Keywords

1 Introduction

The attention mechanisms [1] can well improve models’ accuracy by capturing key information of pictures, e.g., find ‘where’ and ‘what’ to focus on. As an effective component of neural networks [2], attention modules have shown good performances in various visual tasks, including image classification [3], object detection [4], semantic segmentation [5] and object tracking [6].

Existing studies introduce two kinds of fundamental attention modules widely used in computer vision: channel and spatial attention modules [7]. These two modules strengthen the representations by combining the feature maps from all the positions with different strategies. There have been many useful implemental architectures for these years. For channel attention modules, Jie Hu et al. [8] automatically recalibrate channel-wise feature reflections by explicitly modeling interdependencies between channels. Xiang Li et al. [9] employ a dynamic selection mechanism that enables every cell to automatically adjust its receptive field size on the basis of multiple scales of input representations. For spatial attention modules, Jun Fu et al. [10] encode a wider range of contextual information into local features, which improves their representative capability. Moreover, researchers try to aggregate both of the attention mechanisms, Sanghyun et al. [7] sequentially infer attention maps along the channel and spatial dimensions, then the attention maps are multiplied to the input feature maps for adaptive feature refinement. All these methods introduce attention modules for the neural networks to learn feature representations of images.

However, the above attention modules are designed mainly for normal networks. When adapted to lightweight models [11], they usually have various kinds of problems. First, the neural networks with single spatial or channel attention modules, like SENet [8], may ignore the other dimensions’ information. They don’t make full use of other dimensions’ representations of images, and the lightweight models with rare parameters can’t absorb the information well, which leads to poor performances. Second, the complex mixed architecture like CBAM [7] violates the principle of lightweight models, which will result in poor efficiency. Specifically, it concats mean and max spatial feature maps. After convolution operations with a large kernel, the concated feature maps will return to the original size, and multiply with the initial feature map. The complex concat and convolution functions respond to the vanishing gradient problem. Therefore, it will be beneficial to visual tasks by incorporating the information of the two dimensions in a simple and effective architecture.

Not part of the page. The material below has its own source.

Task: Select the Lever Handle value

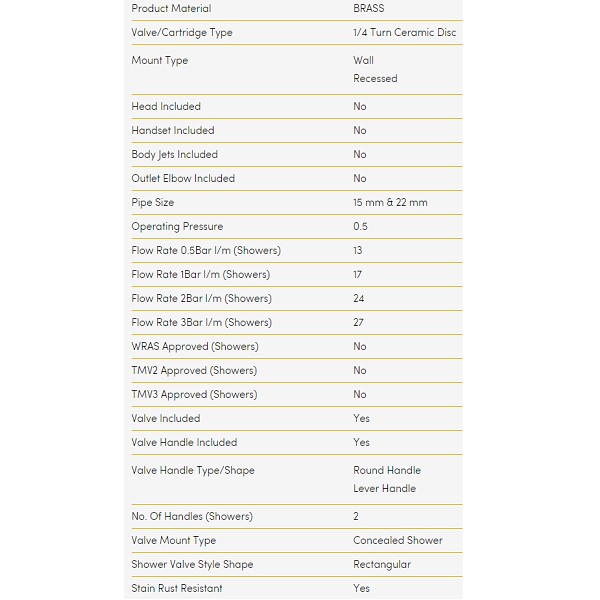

In view of this, we propose a novel attention module called Lightweight Attention Module (LAM). For the spatial part, we use element-wise addition to process the average and max pooled feature maps, and use a smaller convolutional kernel to extract features. For the channel part, we also add the max-pooling and average-pooling feature maps first, then use the squeeze-and-excitation layers [8] to extract features. At last, we add the two output feature maps in a parallel arrangement. Overall, our model simplifies extensive convolution operations, which may cause vanishing gradient problems in previous modules. Meanwhile, we use the parallel instead of the traditional sequential arrangement [7]. As a result, our model efficiently helps the information flow into the next layer within the lightweight neural networks by learning which points to emphasize.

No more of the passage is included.